Order 2 differential On the other hand, the order two differential has several meaningful lags at position 1 and 7, and the partial ACF decays and stays significant until lag 6.

Code
APPLdiff2 <- diff(AAPL$close, differences=2)
par(mfrow=c(2,2))
acf(APPLdiff2, lag.max=20)             
pacf(APPLdiff2, lag.max=20)
plot.ts(APPLdiff2)

Form these observations, we can study the following ARMA (autoregressive moving average) models are possible for the differentiated time series:

First Order ARIMA(7,1,0): AR(7) high order on the autoregressive structure First Order ARIMA(0,1,2): MA(1) moving average structure First Order ARIMA(1,1,1): ARMA(1,1) combination

Second Order ARIMA(1,2,0): AR(1) autoregressive structure Second Order ARIMA(0,2,1): MA(1) moving average structure Second Order ARIMA(6,2,0): AR(6) autoregressive structure Second Order ARIMA(6,2,1): ARMA(6,1) combination

Code
arimadf <- tibble(model=character(), coef=character(), loglik=numeric(), aic=numeric()) 
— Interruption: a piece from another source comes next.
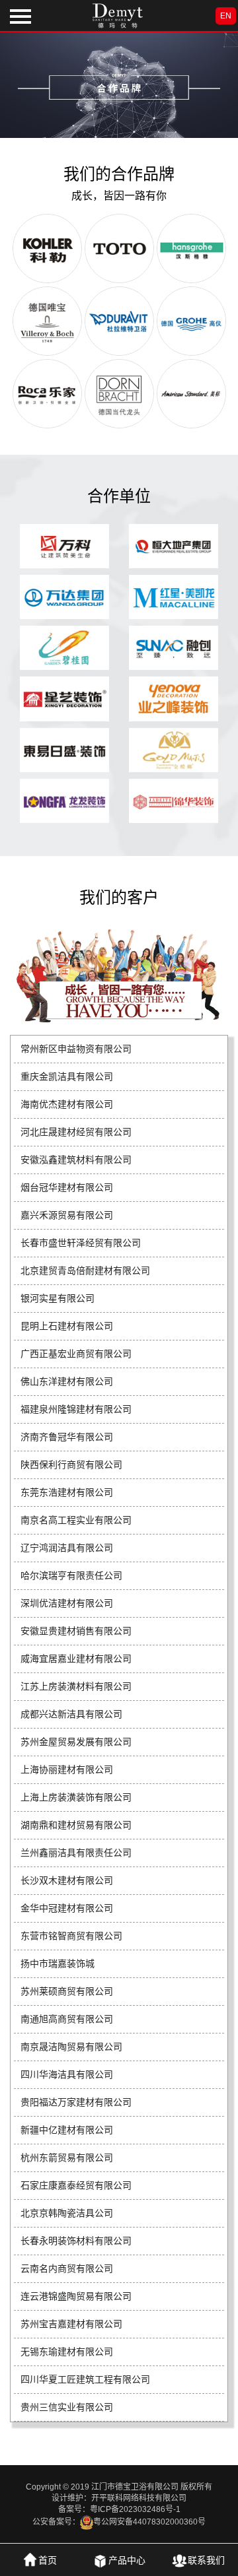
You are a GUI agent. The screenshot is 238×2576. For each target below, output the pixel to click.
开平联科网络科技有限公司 (138, 2498)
arimamodels <- function(p,d,q) {
  # A specification of the non-seasonal part of the ARIMA model: the three components (p, d, q) are the AR order, the degree of differencing, and the MA order. ARMA(p,q)
  arima.model <- arima(AAPL$close, order = c(p,d,q))
  arima.model_fitted <- AAPL$close - residuals(arima.model)
  df <- tibble(model=paste0(p,d,q), loglik=arima.model$loglik, aic=arima.model$aic)
  return.list <- list(model=arima.model,fitted=arima.model_fitted, df=df)
  return(return.list)
}

Model Results The results of the ARIMA models listed above are printed here. We find that the model with the lowest AIC is the first order differential AR(7) model with a value of 5466. However is is also a complex model with 8 parameters. A smaller model with marginally decreased AIC is preffered. We can choose for the any of the remaining 3 parameter models. We select the second order MA(1) model at the best model.

Code
# First order models
m710 <- arimamodels(p=7, d=1, q=0)
arimadf <- rbind(arimadf, m710$df)
m012 <- arimamodels(p=0, d=1, q=2)
arimadf <- rbind(arimadf, m012$df)
m111 <- arimamodels(p=1, d=1, q=1)
arimadf <- rbind(arimadf, m111$df)

# Second order models
m120 <- arimamodels(p=1, d=2, q=0)
arimadf <- rbind(arimadf, m120$df)
m021 <- arimamodels(0, 2, 1)
arimadf <- rbind(arimadf, m021$df)
m620 <- arimamodels(6, 2, 0)
arimadf <- rbind(arimadf, m620$df)
m621 <- arimamodels(6, 2, 1)
arimadf <- rbind(arimadf, m621$df)

arimadf
# A tibble: 7 × 3
  model loglik   aic
  <chr>  <dbl> <dbl>
1 710   -2725. 5467.
2 012   -2733. 5471.
3 111   -2733. 5473.
4 120   -3005. 6014.
5 021   -2735. 5475.
6 620   -2791. 5596.
7 621   -2732. 5481.

The coefficients for the best model are listed below and we can also see from the graph that the model is a good fit.

Code
m021$model

Call:
arima(x = AAPL$close, order = c(p, d, q))

Coefficients:
         ma1
      -1.000
s.e.   0.003

sigma^2 estimated as 4.536:  log likelihood = -2735.32,  aic = 5474.65
Code
plot(AAPL$close, type = "l", col = 4, lty = 1)
points(m021$fitted, type = "l", col = 2, lty = 2)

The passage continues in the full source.